Cassandra Wilson, más cerca
Mañana llega al Maestranza una de las voces más reconocibles del jazz de nuestros días, figura emblemática del colectivo M-Base y la fusión en los años 80 y 90, exploradora de todo tipo de géneros y registros
Cassandra Wilson (Jackson, Mississippi, 1955) llega mañana al Teatro de la Maestranza. La nómina de músicos que la acompañan sugiere un repertorio centrado en su penúltimo disco, Loverly (Blue Note, 2008), basado en estándares de jazz norteamericanos, como aquel Lover Come Back To Me, que inexcusablemente remite a Billie Holiday, o el Caravan de Juan Tizol, pero sin dejar de lado, como no podía ser menos, géneros tan queridos para la Wilson como son la bossa (un vistazo al Black Orpheus de Luis Bonfa y Antonio Carlos Jobim), el blues (el arrebatador Dust My Broom de Elmore James) o el pop (ahí está su arreglo para el clásico de los Beatles Till There Was You).
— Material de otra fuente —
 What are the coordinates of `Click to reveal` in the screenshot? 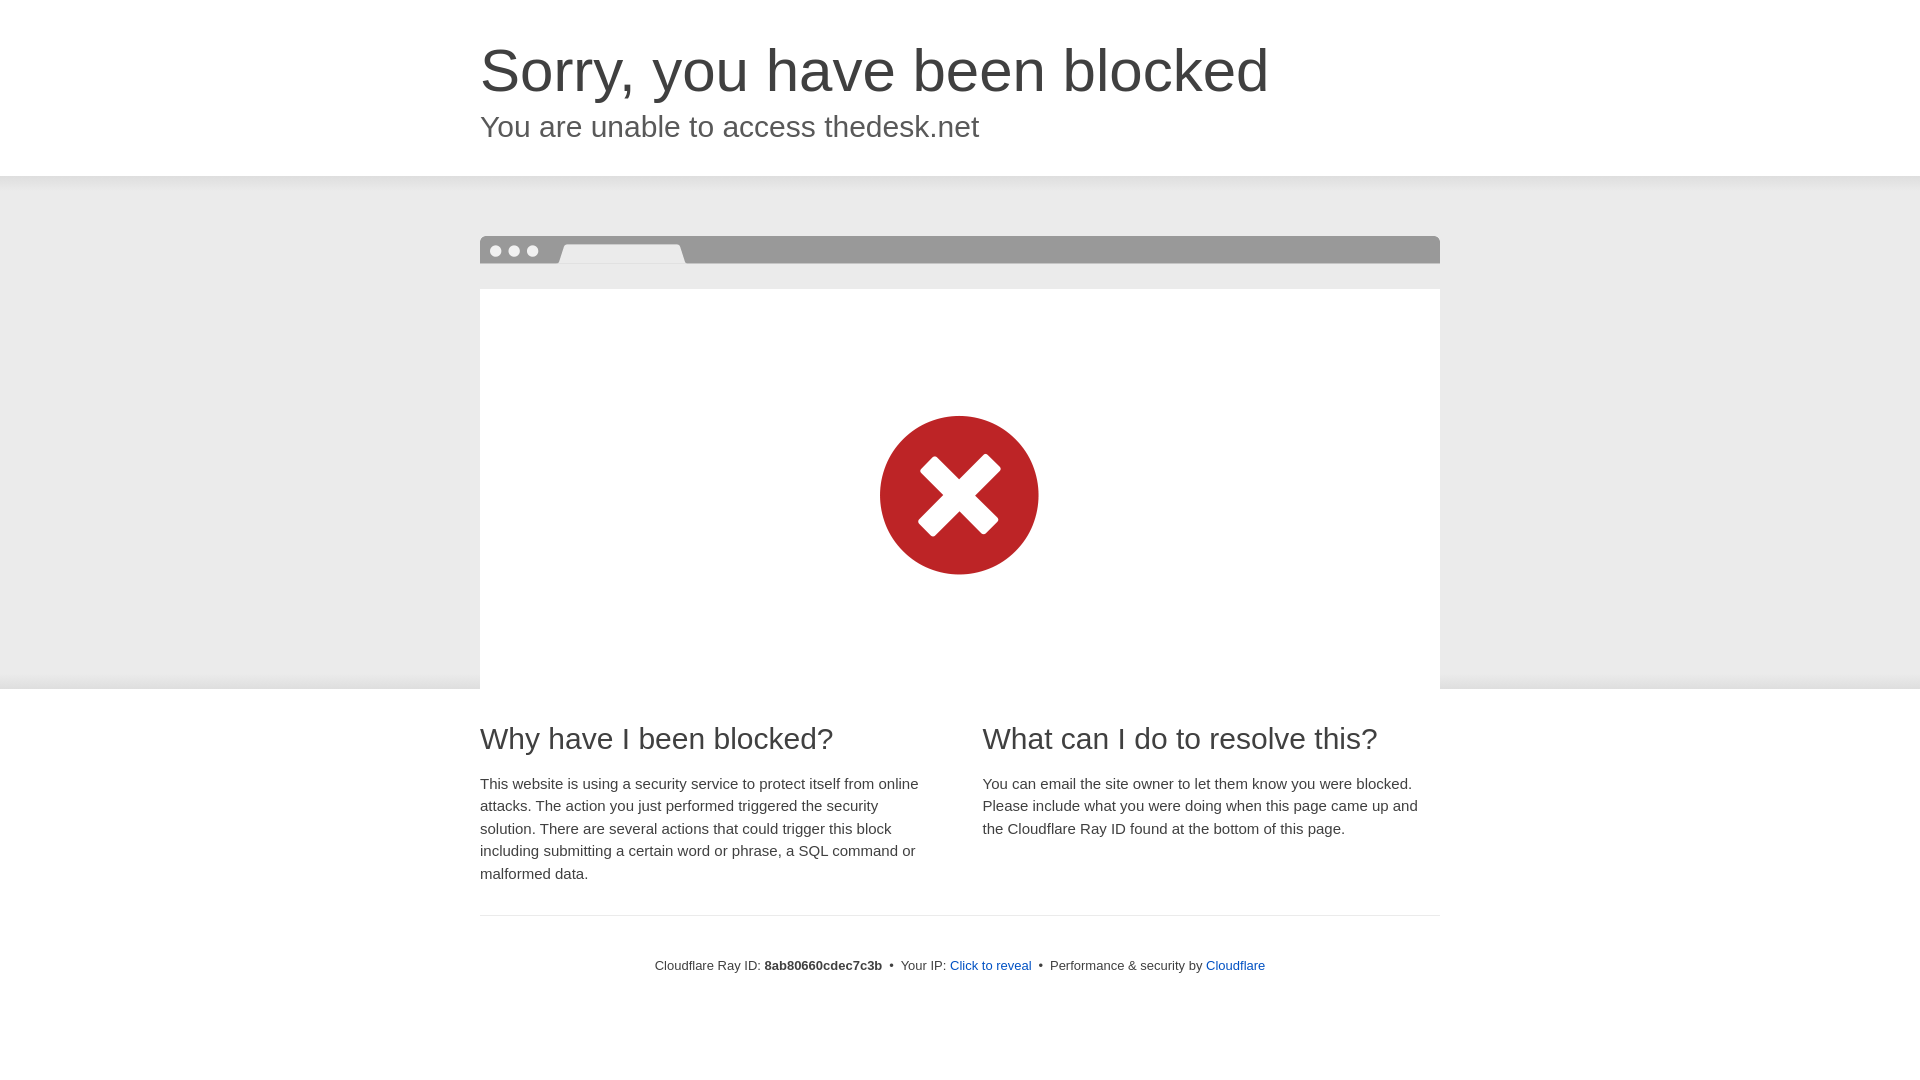 It's located at (991, 966).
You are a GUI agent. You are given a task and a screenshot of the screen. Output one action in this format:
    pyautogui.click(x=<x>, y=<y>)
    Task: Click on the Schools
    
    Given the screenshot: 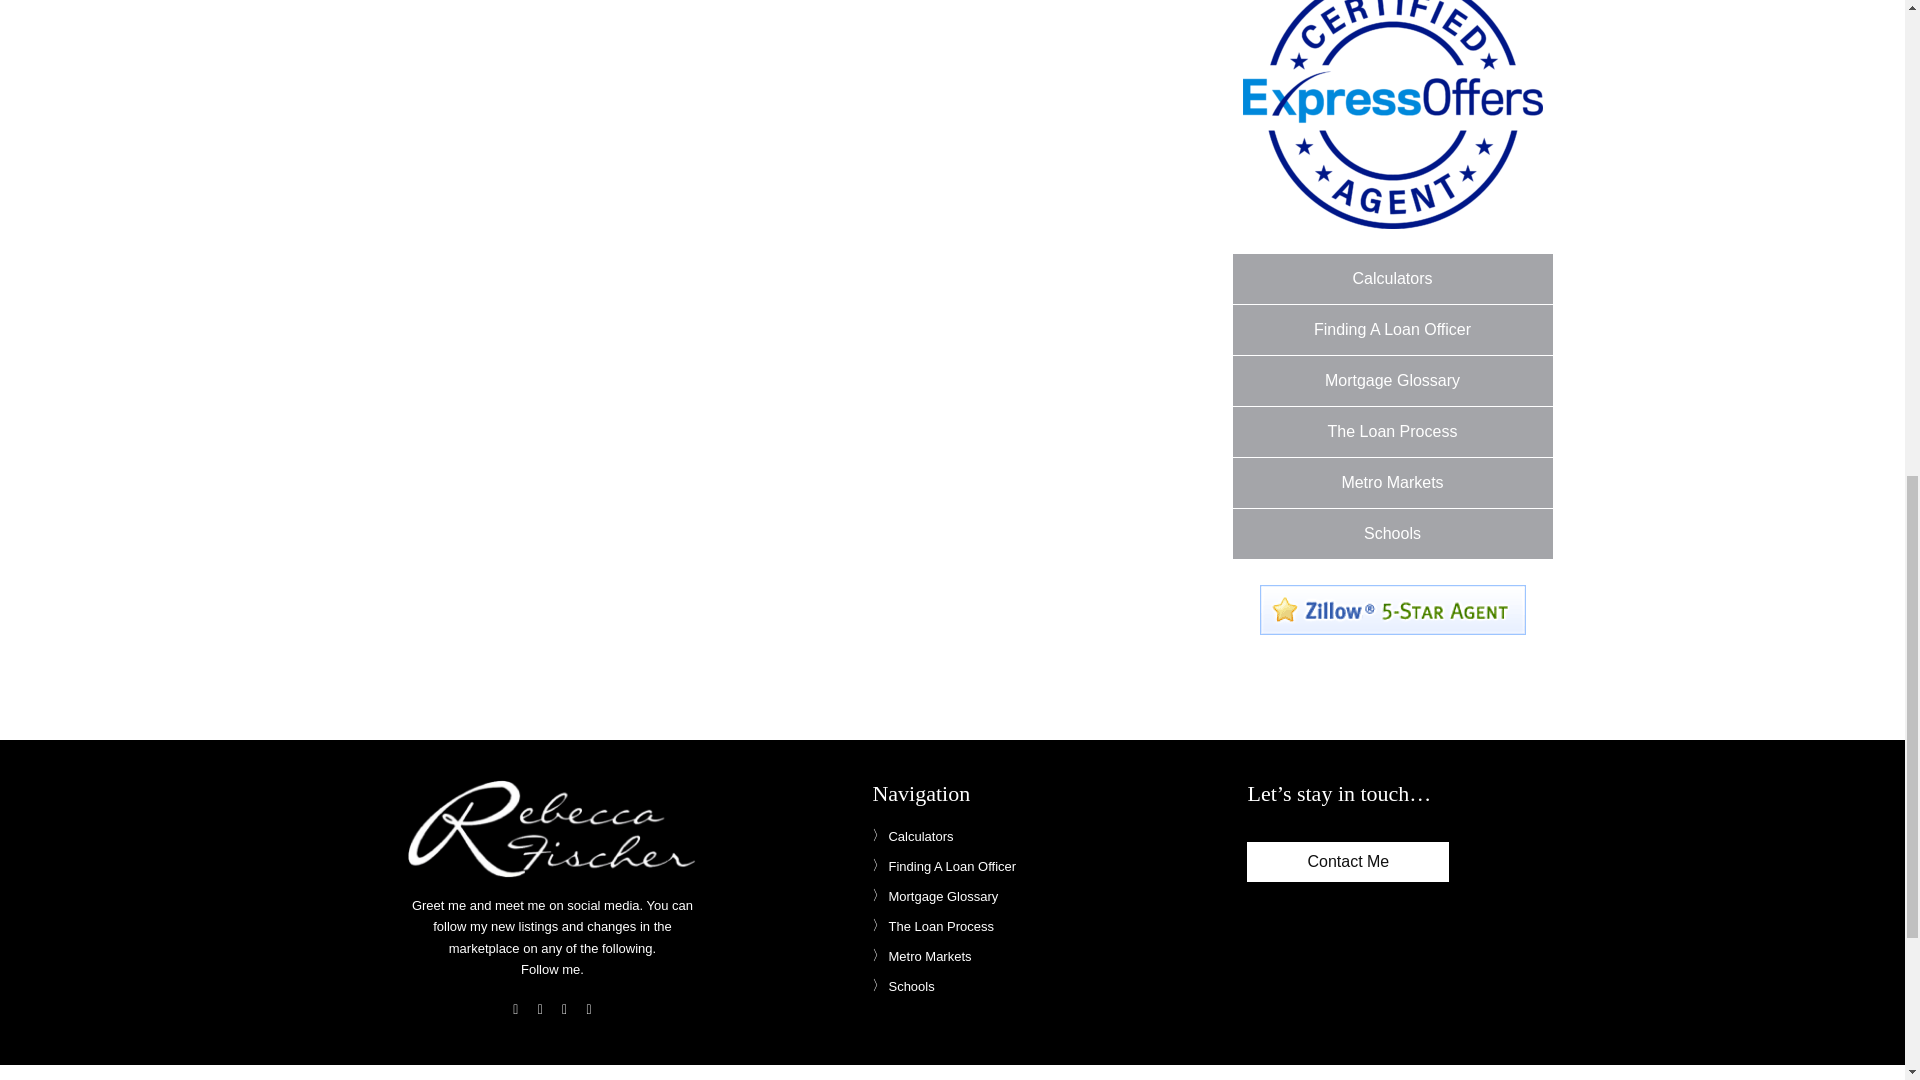 What is the action you would take?
    pyautogui.click(x=1392, y=534)
    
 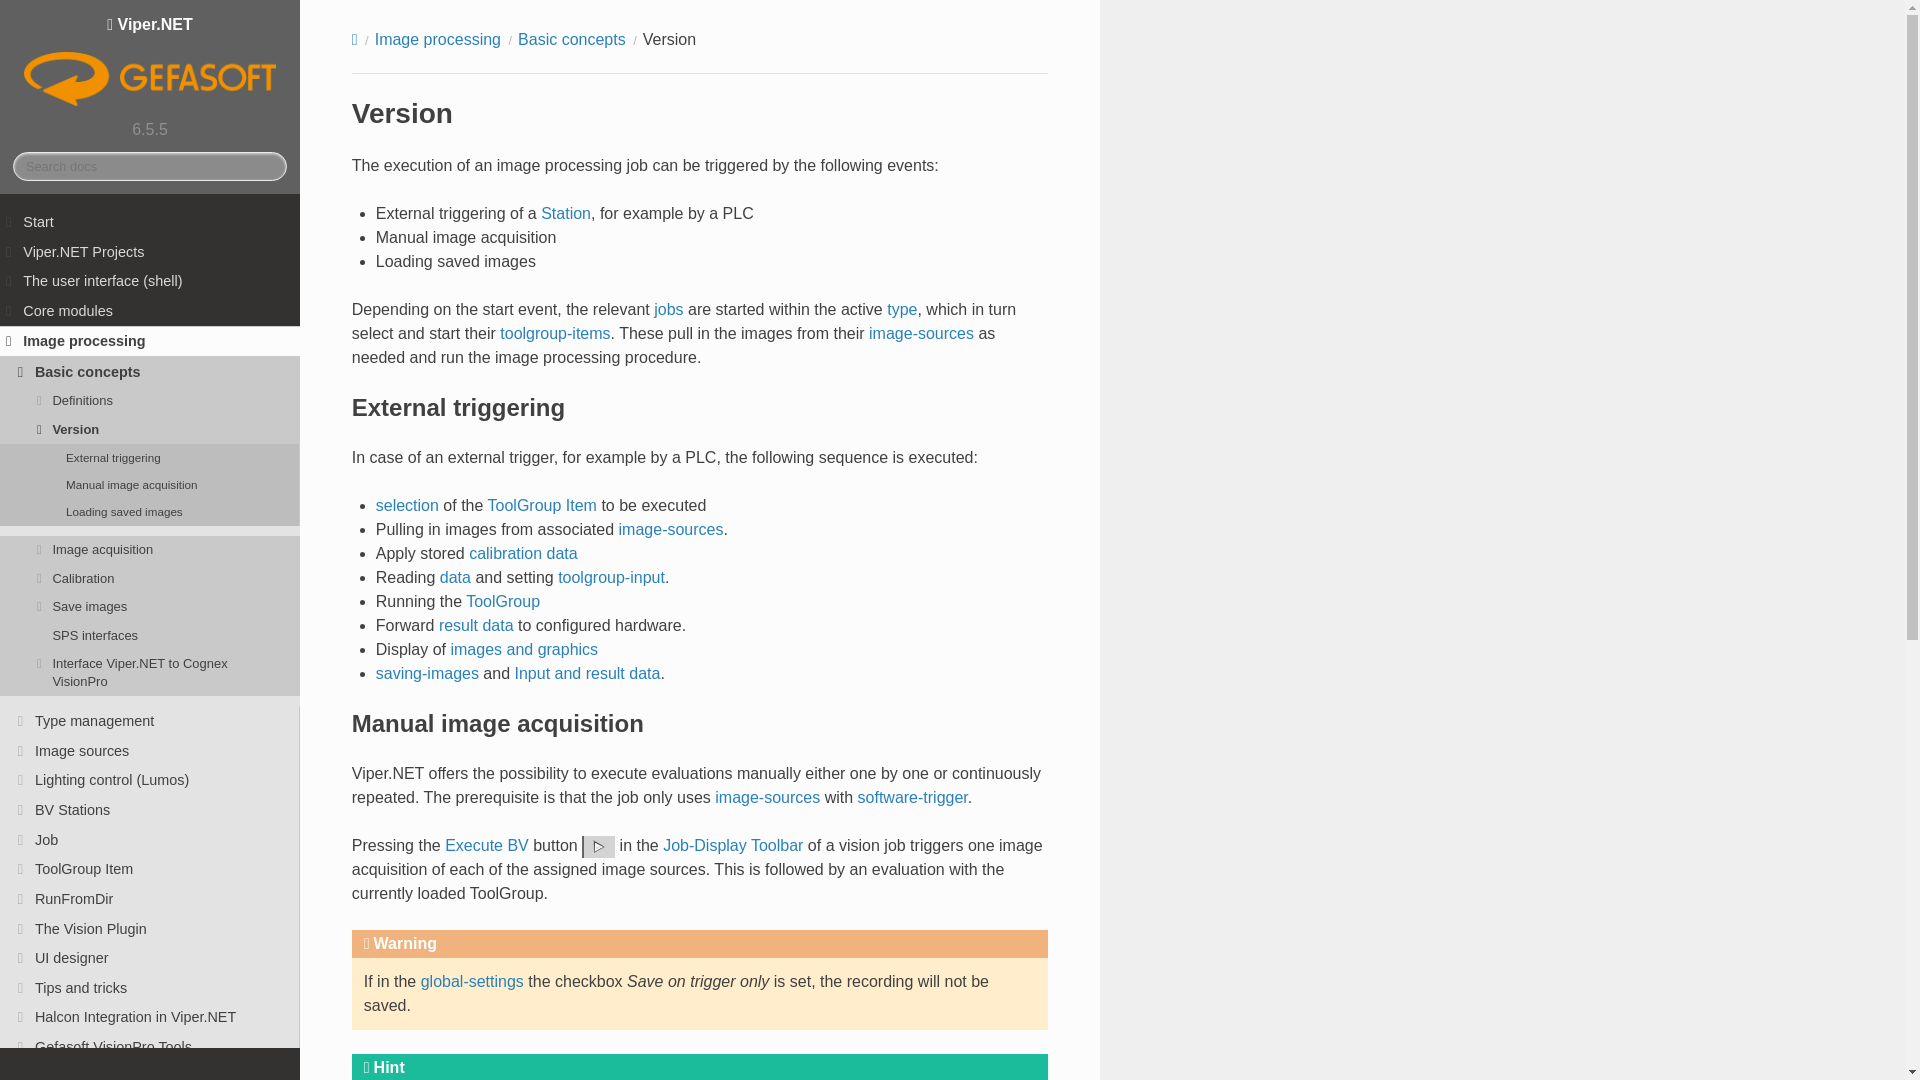 What do you see at coordinates (150, 63) in the screenshot?
I see `Viper.NET` at bounding box center [150, 63].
La banda con que nos visitará mañana está integrada por Marvin Sewell (guitarras), Jonathan Batiste (que viene a sustituir al partner Jason Moran al piano y los teclados), Reginald Veal (contrabajo), Herlin Riley (batería) y el nigeriano Lekan Babalola (percusión). Aunque el concierto tambien podría girar en torno al que es el último disco de Wilson hasta la fecha: el recopilatorio Closer To You: The Pop Side, con el que Blue Note celebra a una de sus cantantes más emblemáticas. Este su décimo álbum para la discográfica neoyorquina (que este año ha celebrado, por otra parte, su 70 aniversario), recoge algunas de las versiones de clásicos del pop y el folk que Wilson ha ido desgranando en los 15 años que lleva grabando para Blue Note: desde Lay Lady Lay de Dylan, Tupelo Honey de Van Morrison o Last Train To Clarksville de los Monkees, hasta el Time After Time de Cyndi Lauper o Love Is Blindness de U2.
Y es que la cantante, aunque vivió el jazz desde la cuna (su padre es contrabajista), siempre se ha sentido atraída por estilos diversos, a los que se ha acercado sin prejuicios. Dio sus primeros pasos en el escenario con una guitarra acústica, interpretando temas de folk. Más tarde se volcaría en el jazz, pero sin despreciar nunca otros registros. Tras una breve estancia en Nueva Orleans, se trasladó a Nueva York, donde colaboraría con grandes como Dave Holland y conectaría con el colectivo M-Base y el grupo de Five Elements del saxo alto Steve Coleman, con quien ha girado y grabado extensamente. En el año 93 ficha para Blue Note y graba el primero (Blue Light Til' Down) de una serie de álbumes, casi uno por año, en los que, con lógicas variaciones, se repite un cierto patrón: estándares de jazz, más alguna incursión en el blues y el pop. El resultado es una fusión de fina y esmerada elaboración, que a veces tiende a lo almibarado pero a la que Wilson y sus productores (entre los que se han contado T-Bone Burnett o Bruce Lundvall, entre otros) han sabido conferirle una estimable coherencia.
Cassandra Wilson es una cantante de jazz comercial que se crece en directo, como casi todas las buenas cantantes de jazz de los últimos 30 años, por otro lado, acaso porque en escena casi siempre logran -o están obligadas a- escapar del todo de ese cierto manierismo que empaña, con propósitos comerciales y algo de mal gusto quizá, casi todas las producciones de jazz vocal (tan a menudo convertidas en meros productitos). Digamos que la sangre y el blues suelen prevalecer frente a lo etéreo cuando hay calor en la sala de conciertos y eso beneficia especialmente a los cantantes. Como Peyroux, Norah Jones o Diana Krall (a las que, dicho sea de paso, precede), ha sabido incardinar el jazz vocal en nuestros días, acudiendo a menudo al pop y al folk. Pero es que a lo mejor tenía razón Thelonious Monk cuando le respondía a un jovencísimo Dylan (que se le presentaba modestamente: "soy Bob Dylan, tan sólo un músico de folk"): "Todos somos músicos de folk".